> **TASK DETAILS**:
Set down every line from the one containing "Where should I click to: Click" through the last line of the records below, exactly as written, and leave out the pictures.

> **MATERIAL PROVIDED**:
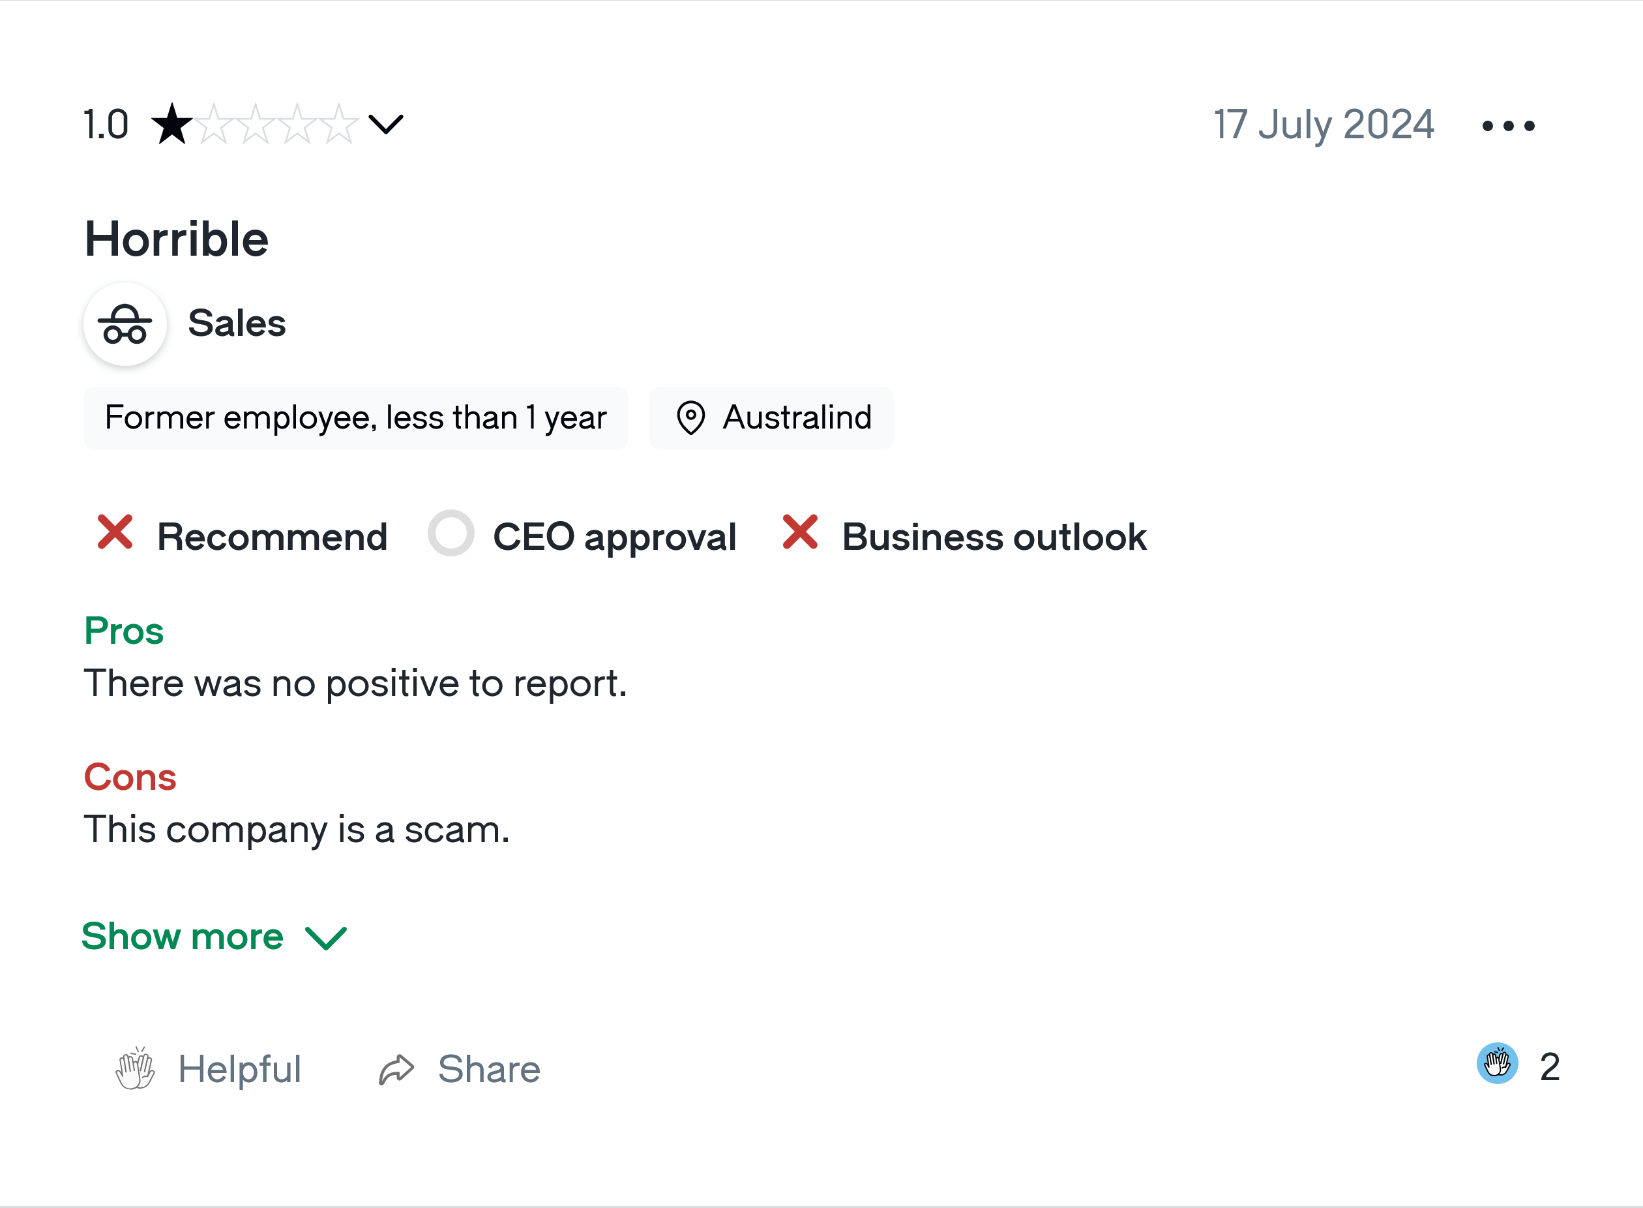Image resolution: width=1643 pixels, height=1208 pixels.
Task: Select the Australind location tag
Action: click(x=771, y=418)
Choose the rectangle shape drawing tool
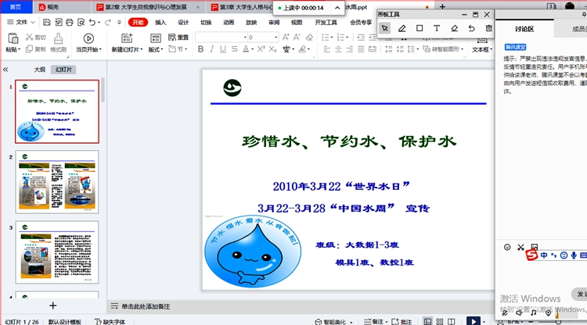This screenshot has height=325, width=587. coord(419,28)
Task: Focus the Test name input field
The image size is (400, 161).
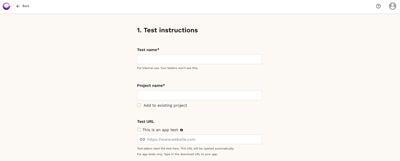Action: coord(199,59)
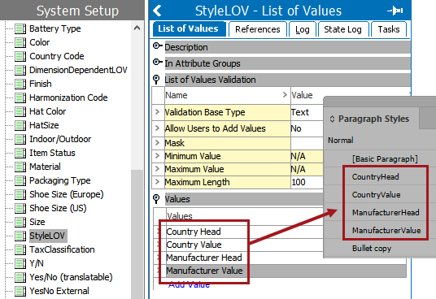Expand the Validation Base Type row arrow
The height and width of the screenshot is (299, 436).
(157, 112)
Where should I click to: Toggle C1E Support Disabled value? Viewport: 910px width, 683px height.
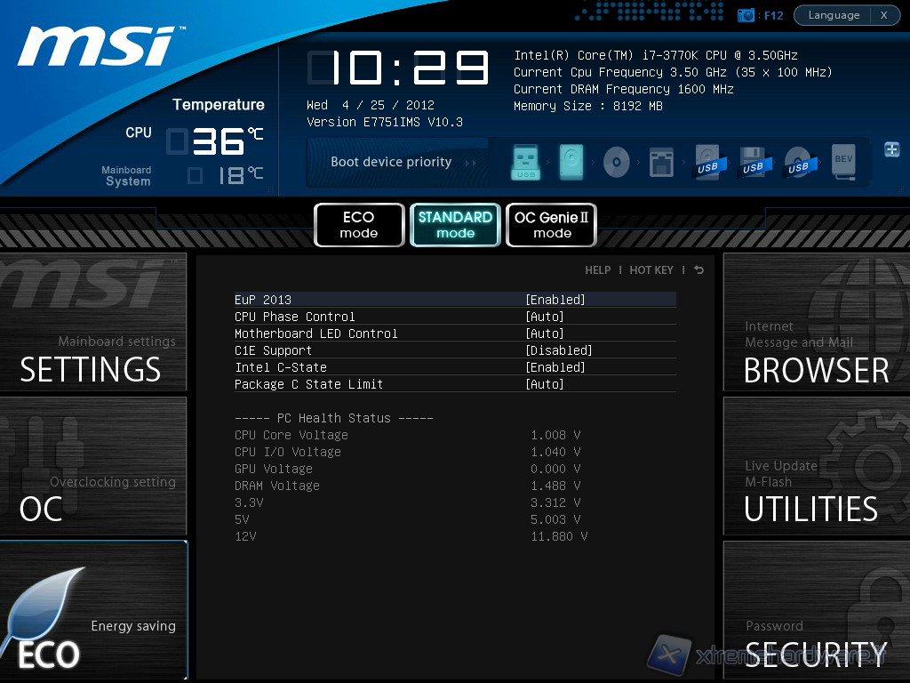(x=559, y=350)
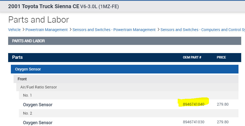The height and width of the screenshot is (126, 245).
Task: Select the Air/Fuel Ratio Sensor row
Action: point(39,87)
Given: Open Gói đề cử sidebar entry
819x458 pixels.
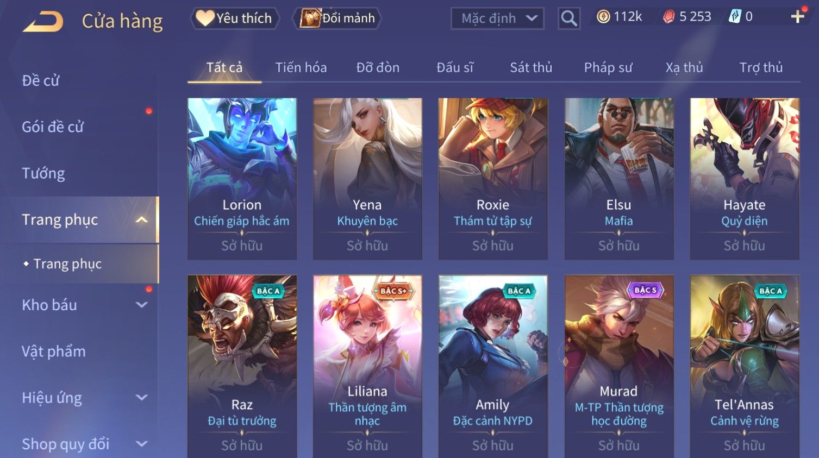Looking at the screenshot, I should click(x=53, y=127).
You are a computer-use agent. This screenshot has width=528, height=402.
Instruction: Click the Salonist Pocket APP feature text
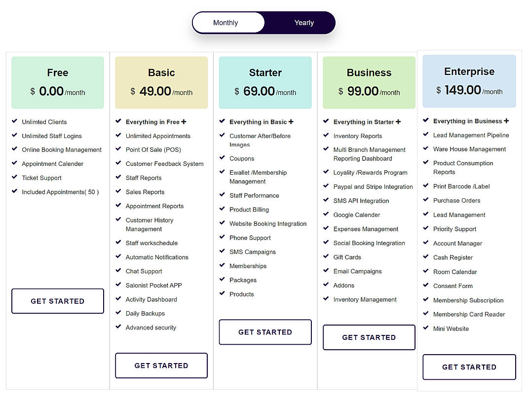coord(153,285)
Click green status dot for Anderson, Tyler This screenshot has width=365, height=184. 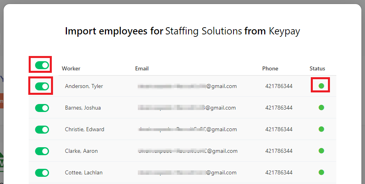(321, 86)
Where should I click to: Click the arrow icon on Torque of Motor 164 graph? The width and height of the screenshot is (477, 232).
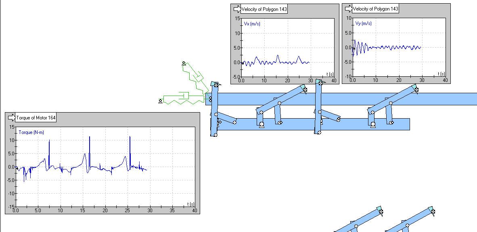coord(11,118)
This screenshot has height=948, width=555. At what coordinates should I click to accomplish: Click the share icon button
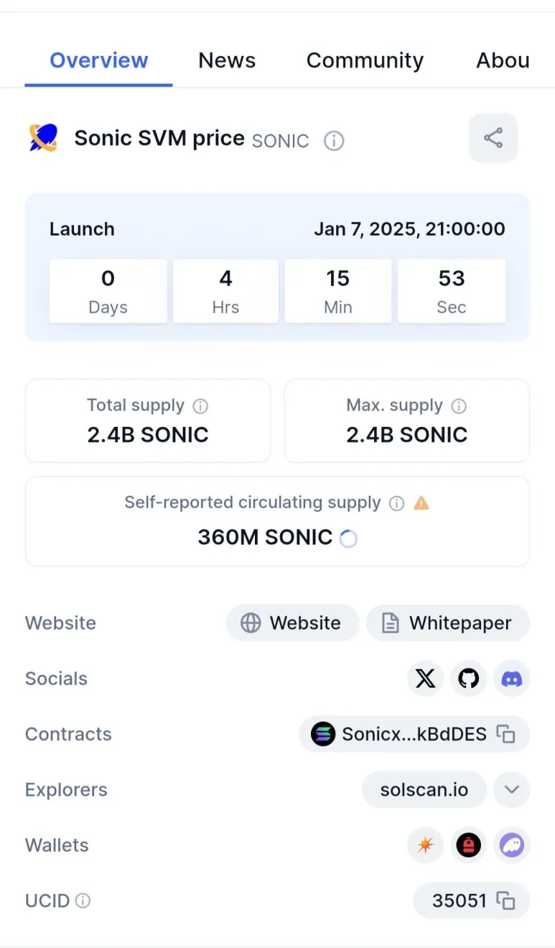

> **ANSWER FOR THE TASK**:
Where should I click to: Click the arrow icon on Torque of Motor 164 graph? The width and height of the screenshot is (477, 232).
coord(11,118)
This screenshot has height=948, width=555. At what coordinates should I click to accomplish: Click the share icon button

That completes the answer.